Estados Unidos, segundo en el ranking global con 5.177 ojivas nucleares activas, mantiene un rol protagónico en esta escalada. No solo se niega a adherir a tratados de desarme más restrictivos, sino que ejerce un control efectivo sobre arsenales nucleares en países que, como Alemania o Japón, renunciaron formalmente a tenerlos. En el caso alemán, por ejemplo, unas 20 bombas atómicas estadounidenses permanecen almacenadas en Büchel, con la paradójica posibilidad de ser transportadas por aviones alemanes en caso de guerra, aunque la decisión final siga en manos del presidente norteamericano.

Japón, país que sufrió en carne propia la devastación nuclear, permanece bajo el paraguas estratégico de EE.UU. con 54.000 soldados estadounidenses estacionados en su territorio. Washington nunca ofreció disculpas por los ataques de Hiroshima y Nagasaki. En cambio, utiliza su rol de protector para justificar la expansión de su influencia militar, incluso en territorios donde los ecos del hongo atómico todavía resuenan en la memoria colectiva.

Setsuko Thurlow, una de las sobrevivientes del bombardeo a Hiroshima, ha dedicado su vida a denunciar el uso de estas armas inhumanas. Su testimonio conmovedor —recordando personas de carne colgando, con los ojos en la mano— sirve como recordatorio de lo que está en juego. Su militancia la llevó a recibir el Premio Nobel de la Paz en 2017, como parte de la Campaña Internacional para Abolir las Armas Nucleares (ICAN).

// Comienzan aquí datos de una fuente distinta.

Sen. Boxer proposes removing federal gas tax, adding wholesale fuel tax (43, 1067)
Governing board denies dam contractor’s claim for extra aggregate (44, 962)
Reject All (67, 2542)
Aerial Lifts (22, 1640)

El mensaje de Thurlow y de tantos otros sobrevivientes parece hoy más urgente que nunca. La humanidad está ante una encrucijada: retomar el camino del desarme y la cooperación internacional o revivir los fantasmas del apocalipsis nuclear. En ese dilema, Estados Unidos —el único país que ha usado armas nucleares contra poblaciones civiles— no puede seguir evadiendo su responsabilidad histórica. El rearme, promovido y justificado bajo su liderazgo, no es una garantía de seguridad, sino una amenaza directa a la paz global.

A 80 años de Hiroshima, el mundo no puede seguir tolerando la hipocresía de quienes predican paz mientras almacenan bombas. Recordar no es suficiente: hace falta actuar.